VOTRE OBJECTIF: Recopiez à l'identique le passage du texte fourni qui va de « Faut-il penser le » à « de l’Autre ? », ces deux bornes comprises.

Donc, à partir de la position d’agent, M. Bassols situe l’objet sans-papiers en fonction du traitement que le discours propose :
-Le S1 du Maître “qui prône l’intégration pour tous” avec un effet de ségrégation, − Le S2 de l’Universitaire qui met en avant “l’interculturalité” et se heurte selon Claude Levi-Strauss à l’impossibilité de se “fondre dans la jouissance de l’autre”
− Le S barré de l’hystérique, déjà abordé (Europe et la question des immigrés) − Le petit a du discours de l’analyste pour lever l’impossibilité de l’identification forcée au sans-papiers et “lui donner un nom”.
J’ai mentionné plus haut le texte de Freud « Considérations sur la guerre et sur la mort ». Je l’ai relu et j’ai recherché les occurrences sur le symptôme. Freud soulignait « la misère psychologique des hommes de l’arrière », ceux qui n’étaient pas au front, engagés dans les combats, vu la façon dont il en parle. C’est la base de son texte qui le conduit alors à développer deux facteurs de cette misère : la déception causée par la guerre et la nouvelle attitude à l’égard de la mort. Il met d’abord l’accent sur la culture pour souligner qu’elle permet de ne pas confondre l’étranger avec l’ennemi. Il regrette ensuite : « Mais nous avons constaté chez nos concitoyens du monde un autre symptôme qui ne nous a peut-être pas moins surpris et effrayés que la baisse, si douloureuse pour nous, de leur niveau moral. Je fais allusion à leur manque d’intelligence, à leur stupide obstination, à leur inaccessibilité aux arguments les plus convaincants, à la crédulité enfantine avec laquelle ils acceptent les affirmations les plus discutables ». (p16 Traduction par Jankélevitch sur internet) .
(ibid p27) « Résumons-nous : impénétrabilité à la représentation de notre propre mort, souhait de mort à l’adresse de l’étranger et de l’ennemi, ambivalence à l’égard de la personne aimée: tels sont les traits communs à l’homme primitif et à notre inconscient. Combien est grande la distance qui sépare cette attitude primitive à l’égard de la mort et celle que nous imposent les conventions de notre vie civilisée ! »
La mort guette les migrants qui sont l’essentiel des sans-papiers aujourd’hui à chaque étape. Bassols faisait référence à un documentaire espagnol (visant à réduire l’immigration?) qui se terminait sur l’image d’une tombe anonyme « portant l’inscription immigrant suivie d’un numéro. » Cette concaténation signifiante n’entérine-t-elle pas l’effacement du sujet ?
Faut-il penser le symptôme dans son versant douloureux comme la pente à l’ignorance ? Ce qui nous ramènerait vers le “discourcourant” pour faire référence à Lacan et que j’écrirais en un mot, et qu’on peut entendre en élidant le r, comme le coucou qui fait lie dans le lit de l’Autre ?
Elisabeth Rigal
1La cause freudienne N°72, La désinsertion subjective.

DONNÉES DISPONIBLES:
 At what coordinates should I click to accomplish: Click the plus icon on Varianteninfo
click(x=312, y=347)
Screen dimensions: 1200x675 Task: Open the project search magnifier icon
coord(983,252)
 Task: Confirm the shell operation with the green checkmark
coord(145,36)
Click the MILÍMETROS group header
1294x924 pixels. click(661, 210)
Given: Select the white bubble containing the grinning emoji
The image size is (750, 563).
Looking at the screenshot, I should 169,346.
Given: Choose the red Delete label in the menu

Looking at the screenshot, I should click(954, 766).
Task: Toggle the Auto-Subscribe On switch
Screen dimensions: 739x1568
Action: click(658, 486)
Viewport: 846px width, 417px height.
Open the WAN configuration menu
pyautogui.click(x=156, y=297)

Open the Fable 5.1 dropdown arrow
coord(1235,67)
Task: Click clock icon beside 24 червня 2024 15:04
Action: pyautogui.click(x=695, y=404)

VOTRE SOLUTION:
Faut-il penser le symptôme dans son versant douloureux comme la pente à l’ignorance ? Ce qui nous ramènerait vers le “discourcourant” pour faire référence à Lacan et que j’écrirais en un mot, et qu’on peut entendre en élidant le r, comme le coucou qui fait lie dans le lit de l’Autre ?